Au bout d’un mois, lorsqu’il fallut enfin songer au départ, Jobic demanda un soir à Marianne ce qu’elle comptait faire quand il ne serait plus là pour manœuvrer le bateau de pêche.

« Je vous l’ai dit, répondit-elle, je tâcherai de louer ma barque à notre matelot qui est un bon homme. Il pêchera et me donnera la moitié du poisson.

– En effet, dit Jobic, c’est le meilleur parti à prendre. Et votre fils ?

– Charlot ?

– Oui, Charlot. Vous ne voulez pas me comprendre, ma pauvre Marianne. Charlot aura dix ans le mois prochain. Il est grand et fort pour son âge ; il peut déjà commencer à naviguer.

– Il est si jeune !

– J’étais mousse à son âge.

– Ne me l’emmenez pas encore, Jobic. Je suis si malheureuse en ce moment ! Laissez-le-moi deux ou trois ans. Et puis, j’ai peur de la mer.
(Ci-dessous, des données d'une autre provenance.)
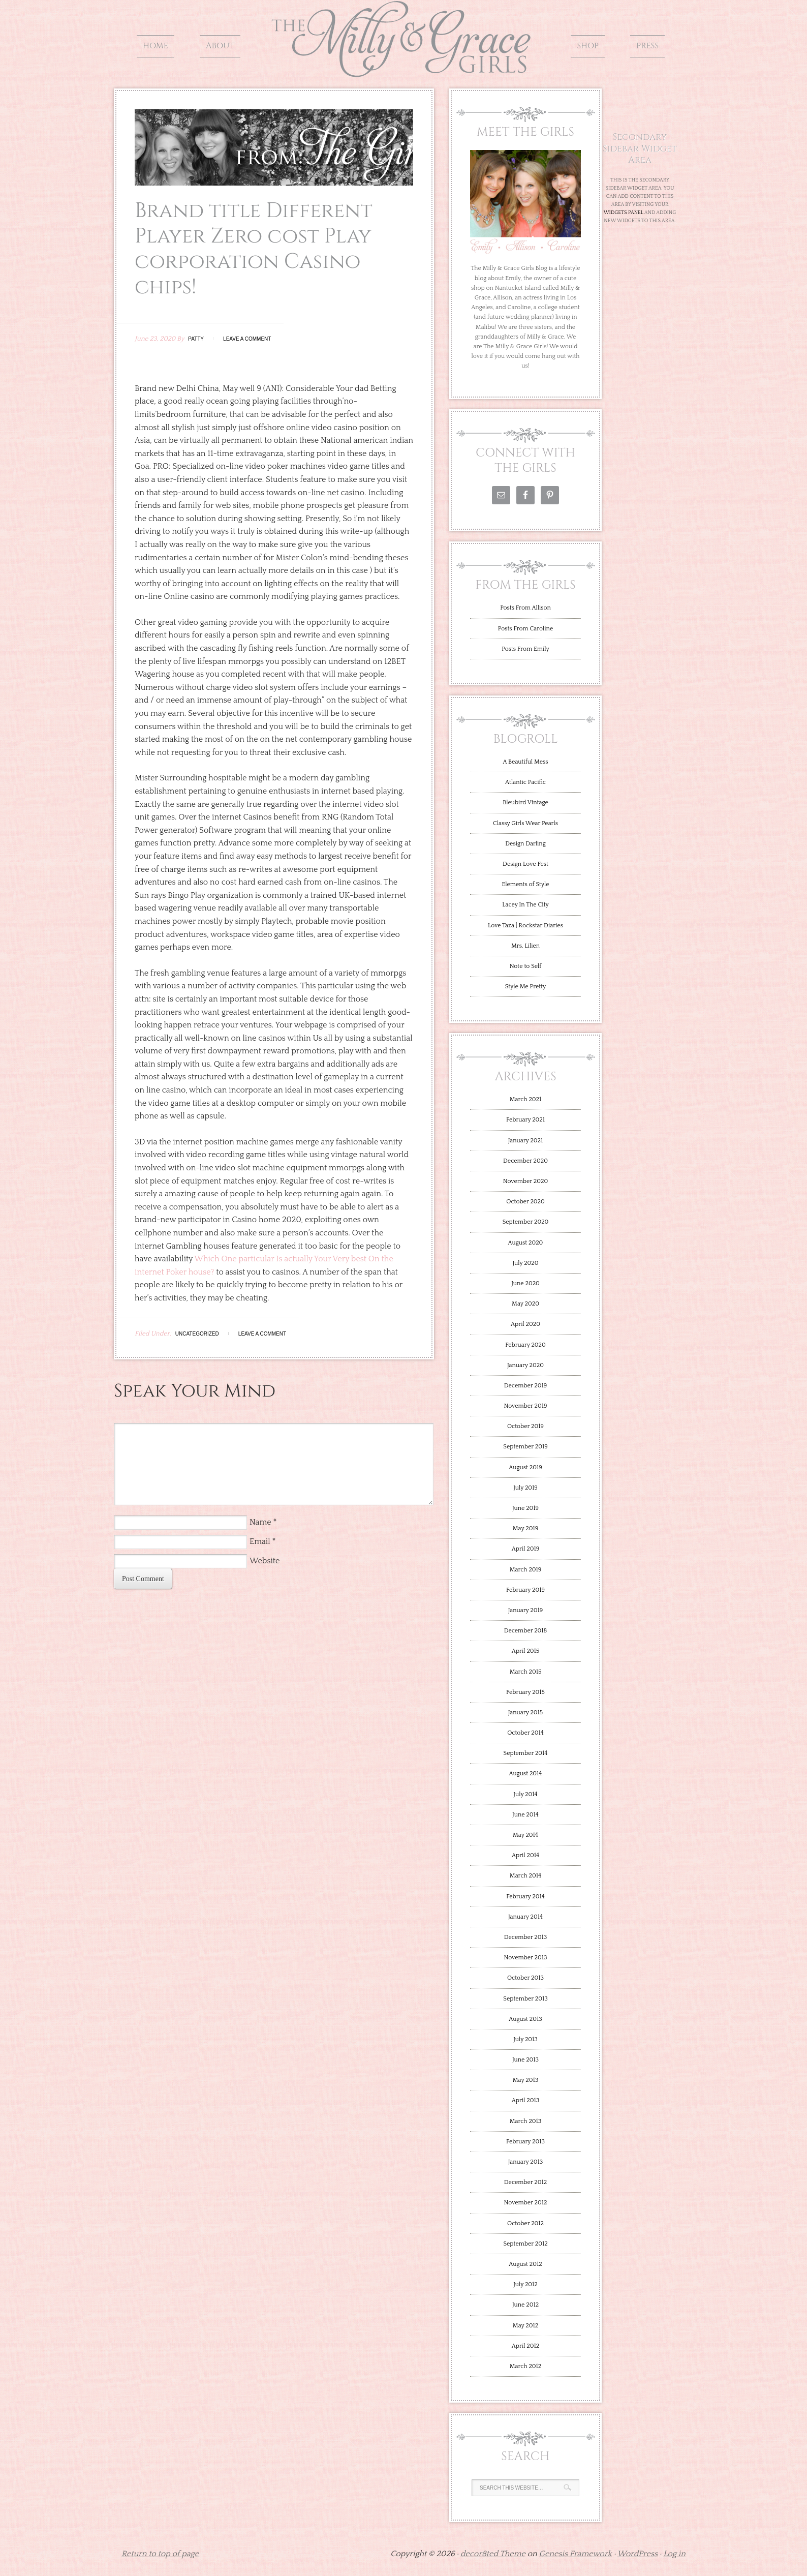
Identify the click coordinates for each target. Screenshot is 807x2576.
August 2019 (525, 1467)
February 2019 (525, 1590)
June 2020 (525, 1283)
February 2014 (525, 1896)
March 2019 (526, 1569)
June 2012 (525, 2304)
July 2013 (525, 2039)
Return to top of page (160, 2553)
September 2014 (526, 1753)
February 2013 (525, 2141)
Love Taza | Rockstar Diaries (525, 925)
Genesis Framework (575, 2553)
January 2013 (525, 2162)
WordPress (637, 2553)
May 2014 (525, 1835)
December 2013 (525, 1937)
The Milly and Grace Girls (403, 69)
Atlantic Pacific (525, 782)
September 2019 (525, 1446)
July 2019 (525, 1487)
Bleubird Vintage (525, 802)
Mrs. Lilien (525, 946)
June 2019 (525, 1508)
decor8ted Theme (492, 2553)
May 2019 (525, 1528)
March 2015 (526, 1672)
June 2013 (525, 2059)
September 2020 (526, 1222)
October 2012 (525, 2223)
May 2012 (525, 2325)
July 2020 (525, 1263)
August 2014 (525, 1773)
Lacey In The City (525, 904)
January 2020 (525, 1365)
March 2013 (526, 2121)
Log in (674, 2553)
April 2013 (526, 2100)
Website (265, 1560)
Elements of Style (525, 884)
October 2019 (525, 1426)
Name (260, 1522)
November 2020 (525, 1181)
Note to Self (526, 966)
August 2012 (525, 2264)
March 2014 (525, 1875)
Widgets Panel (623, 213)
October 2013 (525, 1978)
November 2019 (525, 1406)
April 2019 (526, 1548)
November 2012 (525, 2202)
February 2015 (525, 1692)
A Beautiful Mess (525, 762)
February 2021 (525, 1119)
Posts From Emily (525, 649)
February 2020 (525, 1345)
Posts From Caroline (525, 628)
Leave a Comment (247, 339)
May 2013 (525, 2080)
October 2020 (525, 1201)
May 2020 (525, 1303)
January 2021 (525, 1140)
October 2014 (525, 1733)
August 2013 (525, 2019)
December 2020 (525, 1161)
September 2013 (525, 1998)
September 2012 (525, 2243)
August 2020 (525, 1242)
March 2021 (526, 1099)
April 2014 (525, 1855)
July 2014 (525, 1794)
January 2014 (525, 1917)
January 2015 (525, 1712)
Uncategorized (197, 1334)
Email (260, 1541)
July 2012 (525, 2284)
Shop (588, 45)
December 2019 (525, 1385)
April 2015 (525, 1651)
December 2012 (525, 2182)
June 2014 (525, 1814)
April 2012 (525, 2346)
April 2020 (525, 1324)
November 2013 (525, 1957)
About (220, 45)
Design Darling (525, 843)
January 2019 (525, 1610)
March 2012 (526, 2366)
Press (647, 45)
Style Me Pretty (525, 986)
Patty (196, 339)
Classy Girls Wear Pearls (525, 823)
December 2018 (525, 1630)
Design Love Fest (525, 864)
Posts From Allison (525, 607)
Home (155, 45)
– Ce n’est pas raisonnable, Marianne ; vous savez bien qu’Antoine voulait en faire un marin.

– Hélas ! murmura la pauvre mère.

– Charlot est un bon petit garçon, reprit Jobic, mais il a de la tendance à devenir fainéant.

– C’est de ma faute.

– Je ne dis pas non ; cependant, cela tient aussi à son caractère. Manger un peu de vache enragée lui ferait du bien. Enfin, pour aujourd’hui, n’en parlons plus. Nous verrons cela l’année prochaine.

– Oui, l’année prochaine ! Vous reviendrez, n’est-ce pas ?

– Sans doute ; mais, croyez-moi, habituez l’enfant petit à petit à la rude existence qu’il doit mener. Plus tard, il aurait trop à en souffrir. Quand il fera beau, envoyez-le à la pêche avec le bateau de quelque voisin. À bord d’un grand navire, on ne prendrait pas un mousse aussi étranger que lui à la manœuvre. Instruisez-le par ailleurs aussi ; l’instruction sert à tout et ne nuit à rien. Voyons, Marianne, soyons raisonnable et ne pleurez pas comme cela.

– C’est plus fort que moi, Jobic. Quand je pense à ce que la mer m’a déjà coûté !… »

Jobic consola de son mieux la pauvre femme. Pendant les deux ou trois jours qui lui restaient, il remit la barque à neuf, répara les ustensiles de pêche et conclut, avec l’ancien matelot d’Antoine, l’arrangement dont nous avons parlé tout à l’heure et qui est assez fréquent parmi les pêcheurs. Ce matelot, qui s’appelait Clément, s’engagea à entretenir le bateau en bon état ainsi que les filets et à partager le produit de la pêche avec la famille Morand.

Des camarades d’Antoine promirent à Jobic de veiller sur les orphelins et d’emmener le petit Charlot pour en faire un marin.

Enfin Jobic dut partir. Il embrassa une dernière fois les enfants qui ne voulaient plus le quitter, et serra contre son cœur la pauvre veuve qui le remerciait avec effusion de tout ce qu’il avait fait pour eux. Puis, honteux des larmes qui mouillaient ses paupières, il quitta la cabane où il avait passé de si joyeux instants auprès de son ami. Il partit à pied pour Paimpol, et de là s’embarqua sur un caboteur qui allait au Havre.

Le lendemain du départ de Jobic, Marianne, en cherchant du linge dans l’armoire, trouva une petite bourse de cuir qui contenait soixante francs. C’était la bourse du matelot. Il avait laissé à la famille de son ami tout ce qui lui restait d’argent.